**Written problem**
Revise the lines below so that every "computer-use agent" becomes "desktop assistant", keeping everything else the same.

**Records for this task**
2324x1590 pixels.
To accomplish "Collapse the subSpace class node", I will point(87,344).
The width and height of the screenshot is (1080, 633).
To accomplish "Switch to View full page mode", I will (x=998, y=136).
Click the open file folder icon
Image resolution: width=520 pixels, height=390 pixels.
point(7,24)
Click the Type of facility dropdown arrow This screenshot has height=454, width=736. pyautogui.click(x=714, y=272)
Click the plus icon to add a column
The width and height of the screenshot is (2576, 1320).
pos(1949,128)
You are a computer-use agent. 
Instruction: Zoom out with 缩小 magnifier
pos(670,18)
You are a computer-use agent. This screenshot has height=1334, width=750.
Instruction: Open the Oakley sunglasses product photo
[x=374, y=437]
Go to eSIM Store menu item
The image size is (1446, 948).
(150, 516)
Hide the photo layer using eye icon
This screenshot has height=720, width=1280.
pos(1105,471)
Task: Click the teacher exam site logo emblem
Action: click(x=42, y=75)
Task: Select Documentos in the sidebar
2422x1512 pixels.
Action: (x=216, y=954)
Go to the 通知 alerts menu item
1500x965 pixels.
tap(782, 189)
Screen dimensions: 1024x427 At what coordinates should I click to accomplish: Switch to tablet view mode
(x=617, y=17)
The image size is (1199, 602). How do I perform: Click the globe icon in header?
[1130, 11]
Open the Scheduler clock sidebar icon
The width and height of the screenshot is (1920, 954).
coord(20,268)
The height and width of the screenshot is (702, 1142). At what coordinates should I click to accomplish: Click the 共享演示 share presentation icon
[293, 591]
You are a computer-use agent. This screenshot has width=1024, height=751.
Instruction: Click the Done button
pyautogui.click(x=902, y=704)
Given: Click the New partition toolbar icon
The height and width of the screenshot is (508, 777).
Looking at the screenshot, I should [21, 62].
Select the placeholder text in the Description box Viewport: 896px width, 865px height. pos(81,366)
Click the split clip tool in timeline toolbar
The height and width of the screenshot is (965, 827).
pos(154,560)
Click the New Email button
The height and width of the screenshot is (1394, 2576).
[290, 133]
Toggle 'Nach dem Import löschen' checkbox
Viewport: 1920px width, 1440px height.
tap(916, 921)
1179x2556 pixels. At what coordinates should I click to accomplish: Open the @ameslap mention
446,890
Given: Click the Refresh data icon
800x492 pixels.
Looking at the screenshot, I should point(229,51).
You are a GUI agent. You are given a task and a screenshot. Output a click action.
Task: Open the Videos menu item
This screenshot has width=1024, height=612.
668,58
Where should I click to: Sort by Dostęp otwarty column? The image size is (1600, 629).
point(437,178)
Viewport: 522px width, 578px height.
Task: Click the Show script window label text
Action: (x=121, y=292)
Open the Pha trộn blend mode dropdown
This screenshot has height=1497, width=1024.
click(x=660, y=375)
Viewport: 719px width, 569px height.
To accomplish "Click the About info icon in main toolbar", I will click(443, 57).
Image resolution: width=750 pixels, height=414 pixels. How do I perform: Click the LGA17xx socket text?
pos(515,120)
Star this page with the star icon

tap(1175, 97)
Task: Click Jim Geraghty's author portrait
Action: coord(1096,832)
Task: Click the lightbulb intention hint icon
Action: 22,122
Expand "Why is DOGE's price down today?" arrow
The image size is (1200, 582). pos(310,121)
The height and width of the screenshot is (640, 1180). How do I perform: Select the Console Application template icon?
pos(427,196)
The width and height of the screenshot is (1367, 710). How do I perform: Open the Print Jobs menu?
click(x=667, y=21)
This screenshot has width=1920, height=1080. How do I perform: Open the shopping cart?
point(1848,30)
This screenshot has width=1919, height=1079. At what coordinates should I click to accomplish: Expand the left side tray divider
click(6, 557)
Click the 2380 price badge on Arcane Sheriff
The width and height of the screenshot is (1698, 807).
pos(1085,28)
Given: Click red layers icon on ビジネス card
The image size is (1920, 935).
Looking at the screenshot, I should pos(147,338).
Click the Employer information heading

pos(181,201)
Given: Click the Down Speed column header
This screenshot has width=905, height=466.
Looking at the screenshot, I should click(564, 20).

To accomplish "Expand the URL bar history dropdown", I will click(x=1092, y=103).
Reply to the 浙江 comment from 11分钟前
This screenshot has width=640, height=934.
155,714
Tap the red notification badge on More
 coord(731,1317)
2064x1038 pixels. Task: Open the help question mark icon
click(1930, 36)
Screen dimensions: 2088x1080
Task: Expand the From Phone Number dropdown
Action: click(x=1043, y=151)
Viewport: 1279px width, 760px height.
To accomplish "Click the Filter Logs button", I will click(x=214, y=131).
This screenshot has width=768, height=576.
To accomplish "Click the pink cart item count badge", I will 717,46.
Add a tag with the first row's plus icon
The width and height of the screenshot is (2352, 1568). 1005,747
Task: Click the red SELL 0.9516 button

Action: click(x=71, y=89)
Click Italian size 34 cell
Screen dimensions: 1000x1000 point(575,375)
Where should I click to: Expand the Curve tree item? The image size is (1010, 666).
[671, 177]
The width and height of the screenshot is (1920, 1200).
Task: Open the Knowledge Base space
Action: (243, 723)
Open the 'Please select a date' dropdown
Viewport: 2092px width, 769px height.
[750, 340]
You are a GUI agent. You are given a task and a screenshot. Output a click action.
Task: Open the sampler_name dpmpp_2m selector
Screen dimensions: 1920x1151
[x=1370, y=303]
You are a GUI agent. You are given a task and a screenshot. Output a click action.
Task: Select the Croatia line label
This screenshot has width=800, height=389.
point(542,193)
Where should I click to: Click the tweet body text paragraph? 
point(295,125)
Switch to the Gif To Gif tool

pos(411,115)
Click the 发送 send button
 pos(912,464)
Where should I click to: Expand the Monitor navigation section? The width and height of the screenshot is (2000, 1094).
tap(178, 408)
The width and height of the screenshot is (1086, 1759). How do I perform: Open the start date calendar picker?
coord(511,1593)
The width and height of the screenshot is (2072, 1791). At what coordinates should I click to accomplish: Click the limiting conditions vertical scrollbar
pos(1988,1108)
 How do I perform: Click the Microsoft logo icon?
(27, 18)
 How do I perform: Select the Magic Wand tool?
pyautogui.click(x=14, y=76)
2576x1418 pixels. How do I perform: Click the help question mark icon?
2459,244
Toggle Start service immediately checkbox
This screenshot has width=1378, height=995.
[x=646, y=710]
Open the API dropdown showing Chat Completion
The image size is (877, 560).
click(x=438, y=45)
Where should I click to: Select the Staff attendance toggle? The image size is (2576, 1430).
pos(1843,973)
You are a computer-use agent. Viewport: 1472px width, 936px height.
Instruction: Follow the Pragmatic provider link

**Solution**
2324x1590 pixels.
To accomplish "Collapse the subSpace class node", I will point(87,344).
The width and height of the screenshot is (1080, 633).
To accomplish "Switch to View full page mode", I will (x=998, y=136).
Click the open file folder icon
Image resolution: width=520 pixels, height=390 pixels.
point(7,24)
Click the Type of facility dropdown arrow This screenshot has height=454, width=736. pyautogui.click(x=714, y=272)
Click the plus icon to add a column
The width and height of the screenshot is (2576, 1320).
pos(1949,128)
You are a desktop assistant. 
Instruction: Zoom out with 缩小 magnifier
pos(670,18)
You are a desktop assistant. This screenshot has height=1334, width=750.
Instruction: Open the Oakley sunglasses product photo
[x=374, y=437]
Go to eSIM Store menu item
The image size is (1446, 948).
(150, 516)
Hide the photo layer using eye icon
This screenshot has height=720, width=1280.
pos(1105,471)
Task: Click the teacher exam site logo emblem
Action: click(x=42, y=75)
Task: Select Documentos in the sidebar
2422x1512 pixels.
Action: (x=216, y=954)
Go to the 通知 alerts menu item
1500x965 pixels.
tap(782, 189)
Screen dimensions: 1024x427 At what coordinates should I click to accomplish: Switch to tablet view mode
(x=617, y=17)
The image size is (1199, 602). How do I perform: Click the globe icon in header?
[1130, 11]
Open the Scheduler clock sidebar icon
The width and height of the screenshot is (1920, 954).
coord(20,268)
The height and width of the screenshot is (702, 1142). At what coordinates should I click to accomplish: Click the 共享演示 share presentation icon
[293, 591]
You are a desktop assistant. This screenshot has width=1024, height=751.
Instruction: Click the Done button
pyautogui.click(x=902, y=704)
Given: Click the New partition toolbar icon
The height and width of the screenshot is (508, 777).
Looking at the screenshot, I should [21, 62].
Select the placeholder text in the Description box Viewport: 896px width, 865px height. pos(81,366)
Click the split clip tool in timeline toolbar
The height and width of the screenshot is (965, 827).
pos(154,560)
Click the New Email button
The height and width of the screenshot is (1394, 2576).
[290, 133]
Toggle 'Nach dem Import löschen' checkbox
Viewport: 1920px width, 1440px height.
tap(916, 921)
1179x2556 pixels. At what coordinates should I click to accomplish: Open the @ameslap mention
446,890
Given: Click the Refresh data icon
800x492 pixels.
Looking at the screenshot, I should point(229,51).
You are a GUI agent. You are given a task and a screenshot. Output a click action.
Task: Open the Videos menu item
This screenshot has width=1024, height=612.
668,58
Where should I click to: Sort by Dostęp otwarty column? The image size is (1600, 629).
point(437,178)
Viewport: 522px width, 578px height.
Task: Click the Show script window label text
Action: (x=121, y=292)
Open the Pha trộn blend mode dropdown
This screenshot has height=1497, width=1024.
click(x=660, y=375)
Viewport: 719px width, 569px height.
To accomplish "Click the About info icon in main toolbar", I will click(443, 57).
Image resolution: width=750 pixels, height=414 pixels. How do I perform: Click the LGA17xx socket text?
pos(515,120)
Star this page with the star icon

tap(1175, 97)
Task: Click Jim Geraghty's author portrait
Action: coord(1096,832)
Task: Click the lightbulb intention hint icon
Action: 22,122
Expand "Why is DOGE's price down today?" arrow
The image size is (1200, 582). pos(310,121)
The height and width of the screenshot is (640, 1180). How do I perform: Select the Console Application template icon?
pos(427,196)
The width and height of the screenshot is (1367, 710). How do I perform: Open the Print Jobs menu?
click(x=667, y=21)
This screenshot has width=1920, height=1080. How do I perform: Open the shopping cart?
point(1848,30)
This screenshot has width=1919, height=1079. At what coordinates should I click to accomplish: Expand the left side tray divider
click(6, 557)
Click the 2380 price badge on Arcane Sheriff
The width and height of the screenshot is (1698, 807).
pos(1085,28)
Given: Click red layers icon on ビジネス card
The image size is (1920, 935).
Looking at the screenshot, I should pos(147,338).
Click the Employer information heading

pos(181,201)
Given: Click the Down Speed column header
This screenshot has width=905, height=466.
Looking at the screenshot, I should click(564, 20).

To accomplish "Expand the URL bar history dropdown", I will click(x=1092, y=103).
Reply to the 浙江 comment from 11分钟前
This screenshot has width=640, height=934.
155,714
Tap the red notification badge on More
 coord(731,1317)
2064x1038 pixels. Task: Open the help question mark icon
click(1930, 36)
Screen dimensions: 2088x1080
Task: Expand the From Phone Number dropdown
Action: click(x=1043, y=151)
Viewport: 1279px width, 760px height.
To accomplish "Click the Filter Logs button", I will click(x=214, y=131).
This screenshot has width=768, height=576.
To accomplish "Click the pink cart item count badge", I will 717,46.
Add a tag with the first row's plus icon
The width and height of the screenshot is (2352, 1568). 1005,747
Task: Click the red SELL 0.9516 button

Action: click(x=71, y=89)
Click Italian size 34 cell
Screen dimensions: 1000x1000 point(575,375)
Where should I click to: Expand the Curve tree item? The image size is (1010, 666).
[671, 177]
The width and height of the screenshot is (1920, 1200).
Task: Open the Knowledge Base space
Action: (243, 723)
Open the 'Please select a date' dropdown
Viewport: 2092px width, 769px height.
[750, 340]
You are a GUI agent. You are given a task and a screenshot. Output a click action.
Task: Open the sampler_name dpmpp_2m selector
Screen dimensions: 1920x1151
[x=1370, y=303]
You are a GUI agent. You are given a task and a screenshot. Output a click action.
Task: Select the Croatia line label
This screenshot has width=800, height=389.
point(542,193)
Where should I click to: Click the tweet body text paragraph? 
point(295,125)
Switch to the Gif To Gif tool

pos(411,115)
Click the 发送 send button
 pos(912,464)
Where should I click to: Expand the Monitor navigation section? The width and height of the screenshot is (2000, 1094).
tap(178, 408)
The width and height of the screenshot is (1086, 1759). How do I perform: Open the start date calendar picker?
coord(511,1593)
The width and height of the screenshot is (2072, 1791). At what coordinates should I click to accomplish: Click the limiting conditions vertical scrollbar
pos(1988,1108)
 How do I perform: Click the Microsoft logo icon?
(27, 18)
 How do I perform: Select the Magic Wand tool?
pyautogui.click(x=14, y=76)
2576x1418 pixels. How do I perform: Click the help question mark icon?
2459,244
Toggle Start service immediately checkbox
This screenshot has width=1378, height=995.
[x=646, y=710]
Open the API dropdown showing Chat Completion
The image size is (877, 560).
click(x=438, y=45)
Where should I click to: Select the Staff attendance toggle? The image size is (2576, 1430).
pos(1843,973)
You are a desktop assistant. Viewport: 1472px width, 936px height.
Instruction: Follow the Pragmatic provider link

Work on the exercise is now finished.